= WORK ITEM =
Render the stretch from the start of the records through the line containing "The image size" as a Markdown table with columns Row and Line, one numbered row per line and blank lines omitted. Leave the pictures out of the table.

(Collected data)

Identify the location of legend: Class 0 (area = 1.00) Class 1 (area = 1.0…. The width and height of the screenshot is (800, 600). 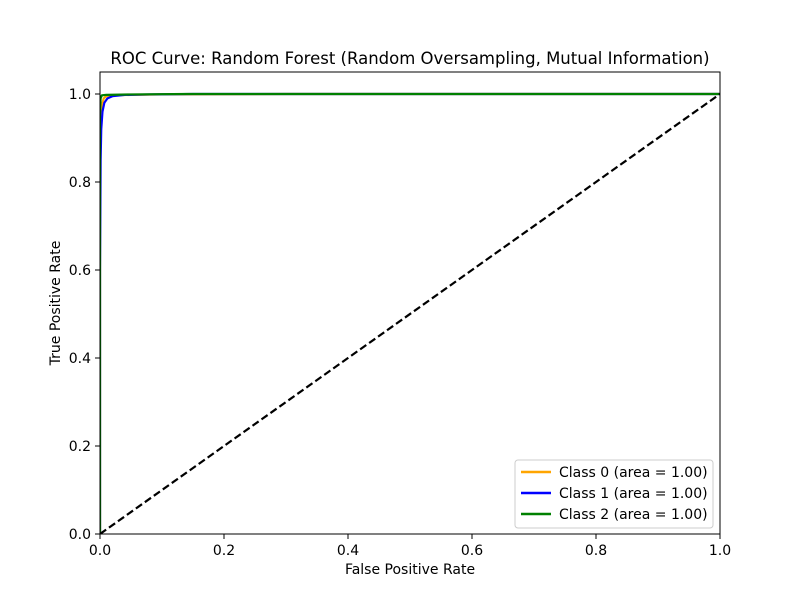
(614, 494).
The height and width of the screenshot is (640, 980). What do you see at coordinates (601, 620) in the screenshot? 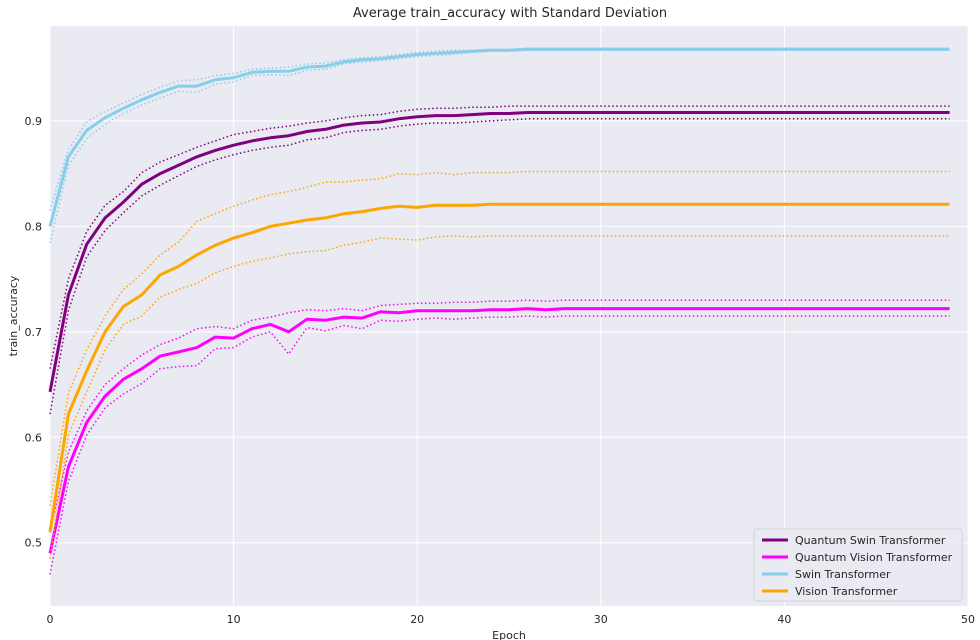
I see `x-tick-label: 30` at bounding box center [601, 620].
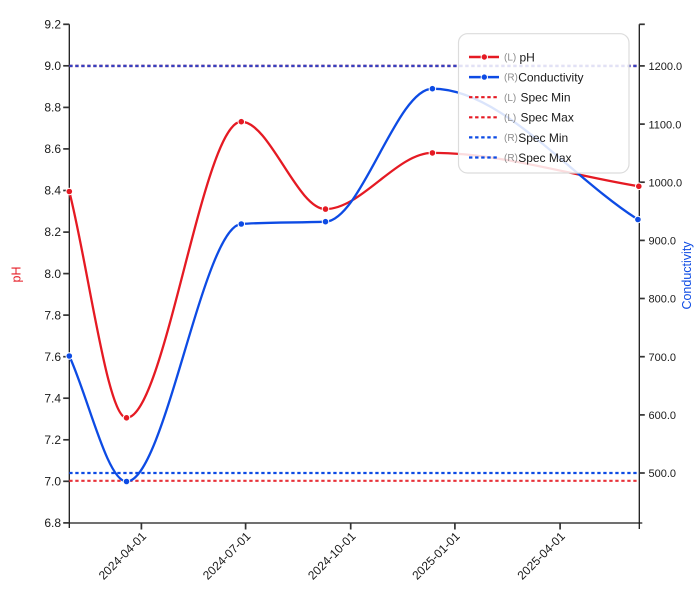 The image size is (698, 589). I want to click on svg-text: 8.8, so click(52, 108).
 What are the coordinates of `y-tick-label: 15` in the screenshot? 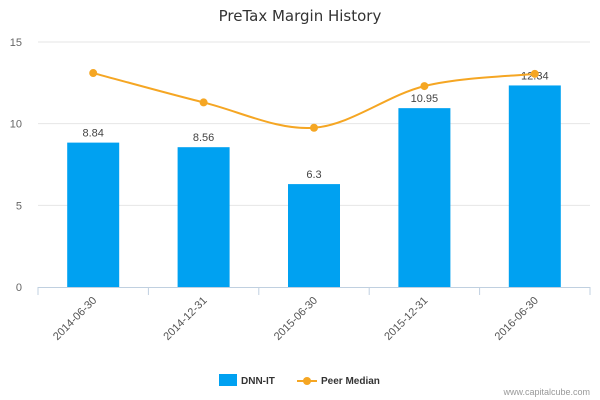 It's located at (16, 43).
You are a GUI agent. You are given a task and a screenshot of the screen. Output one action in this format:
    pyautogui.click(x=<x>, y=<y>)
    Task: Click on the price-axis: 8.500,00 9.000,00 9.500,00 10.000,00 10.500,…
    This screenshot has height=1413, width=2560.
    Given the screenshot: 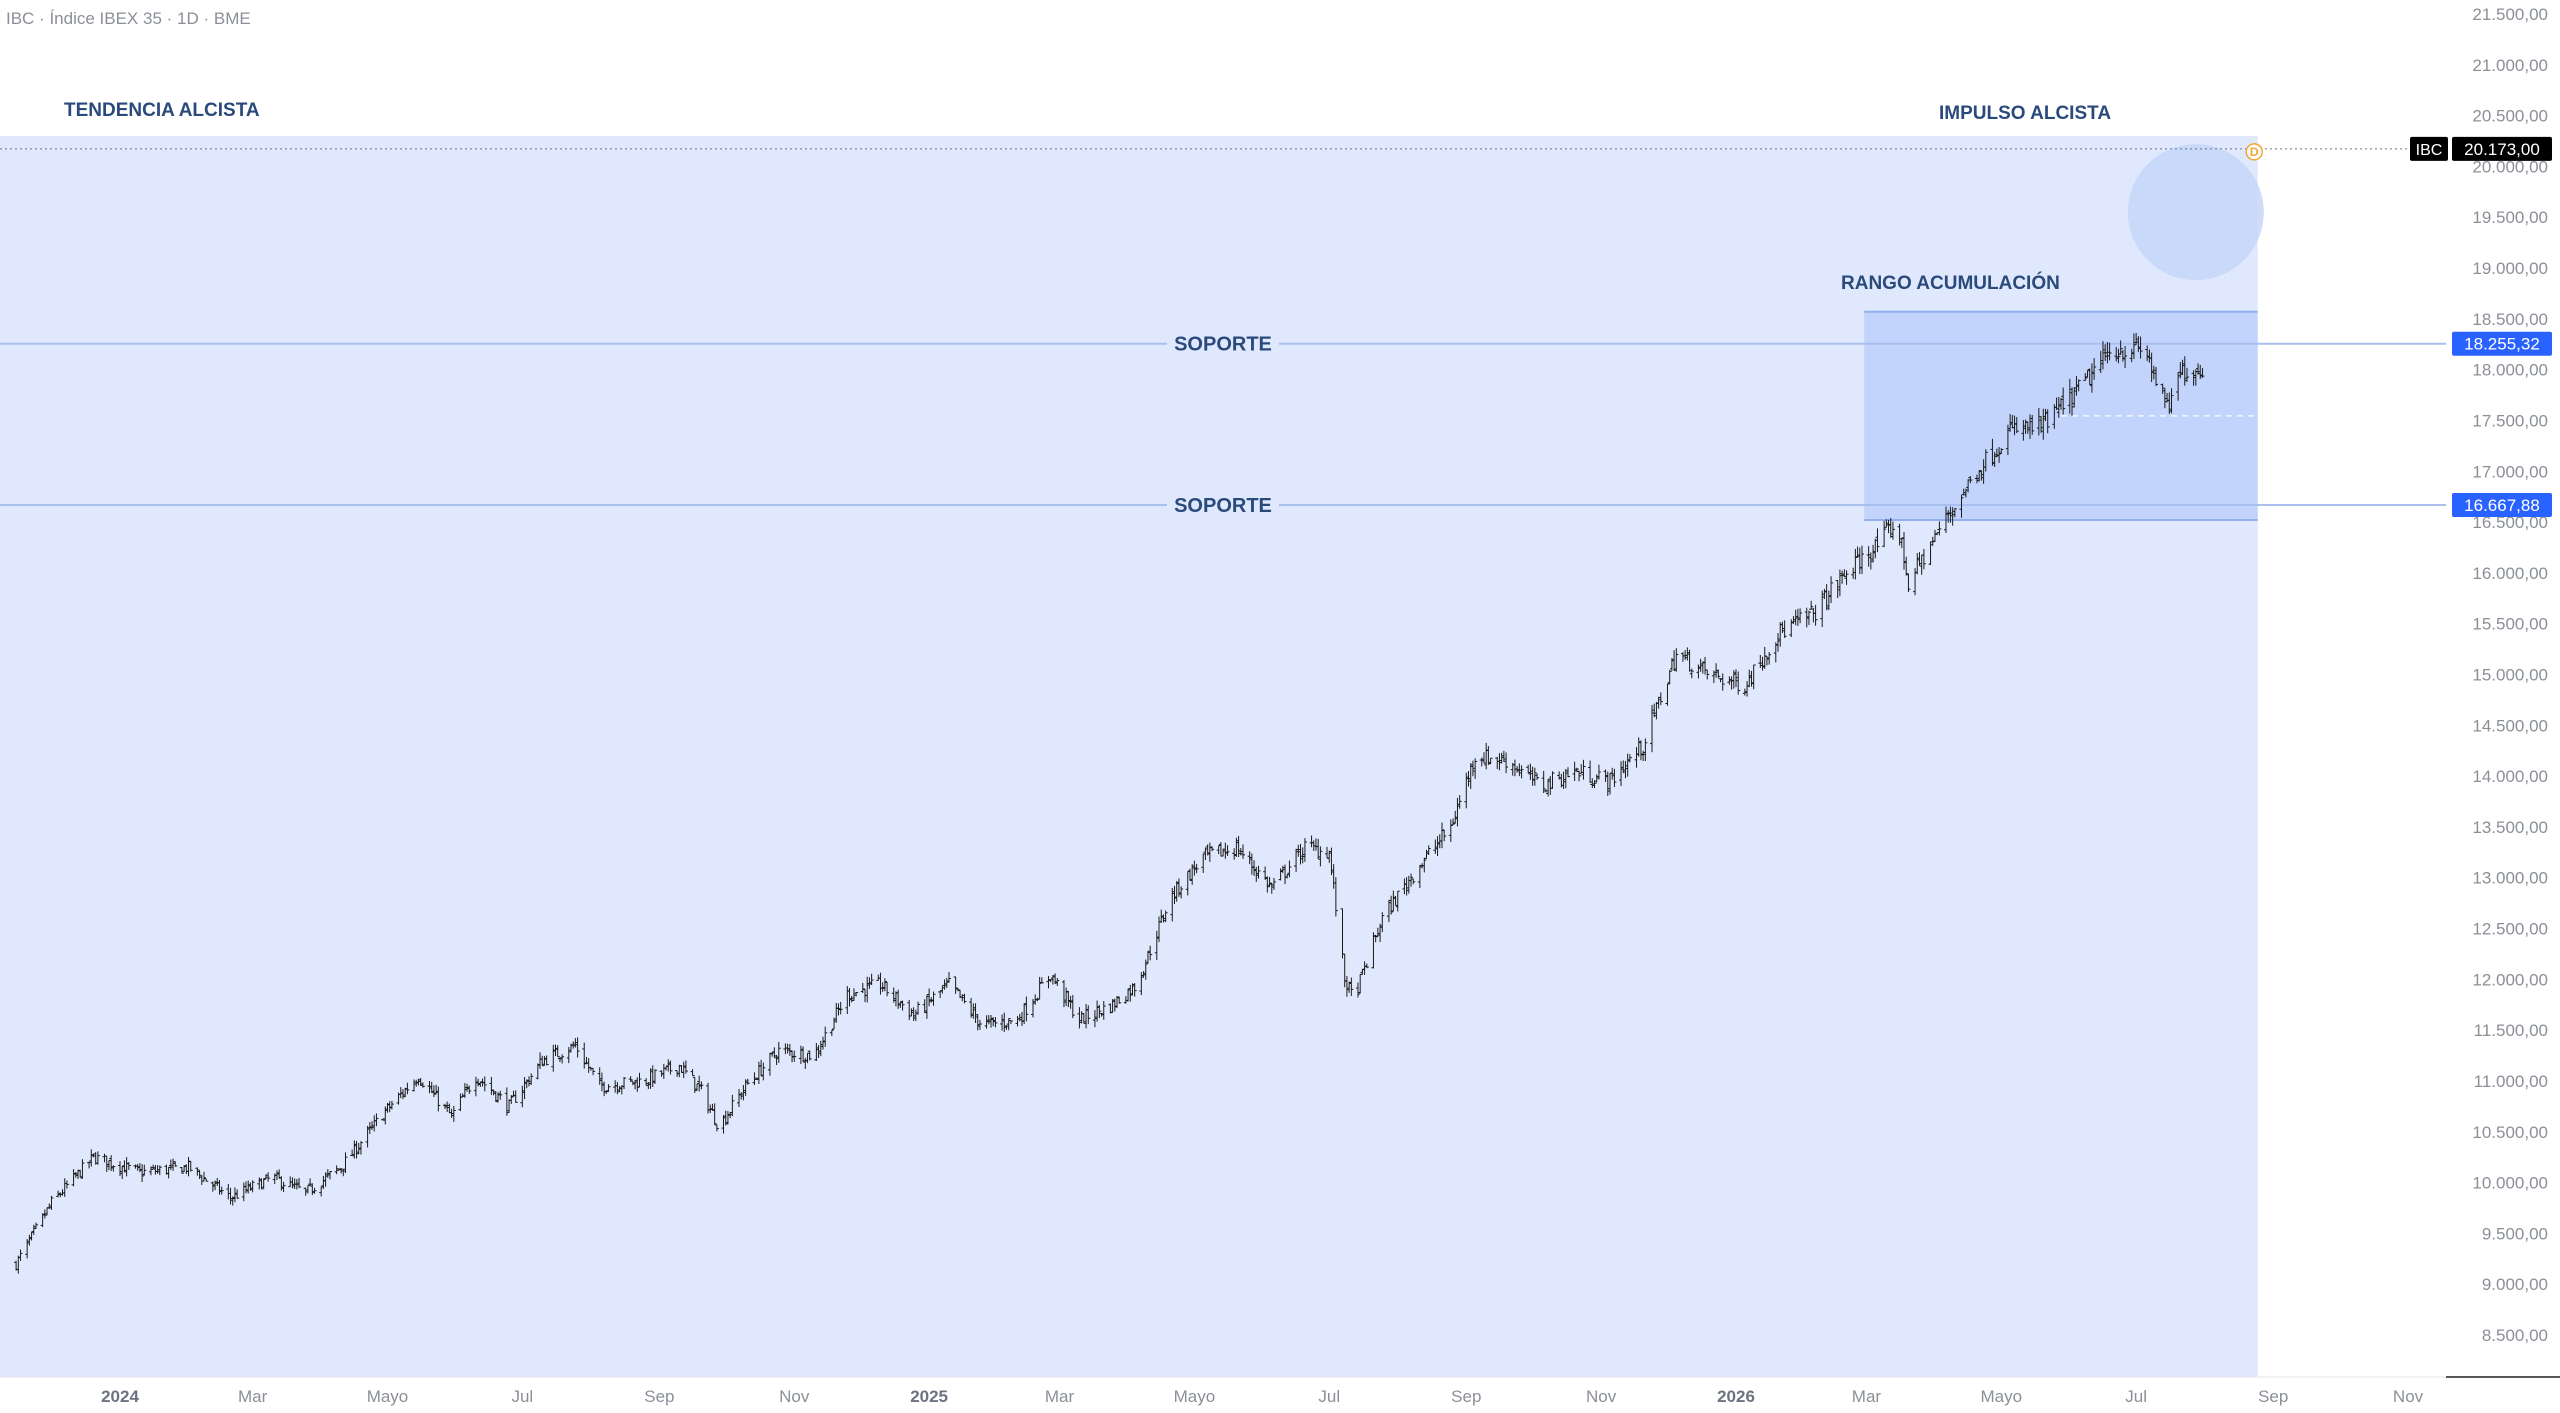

= FINISHED EXERCISE =
| Row | Line |
|---|---|
| 1 | Identify the location of legend: Class 0 (area = 1.00) Class 1 (area = 1.0…. The width and height of the screenshot is (800, 600).  |
| 2 | (614, 494). |
| 3 | The height and width of the screenshot is (640, 980). What do you see at coordinates (601, 620) in the screenshot?  |
| 4 | I see `x-tick-label: 30` at bounding box center [601, 620]. |
| 5 |  The image size is (698, 589). I want to click on svg-text: 8.8, so click(52, 108). |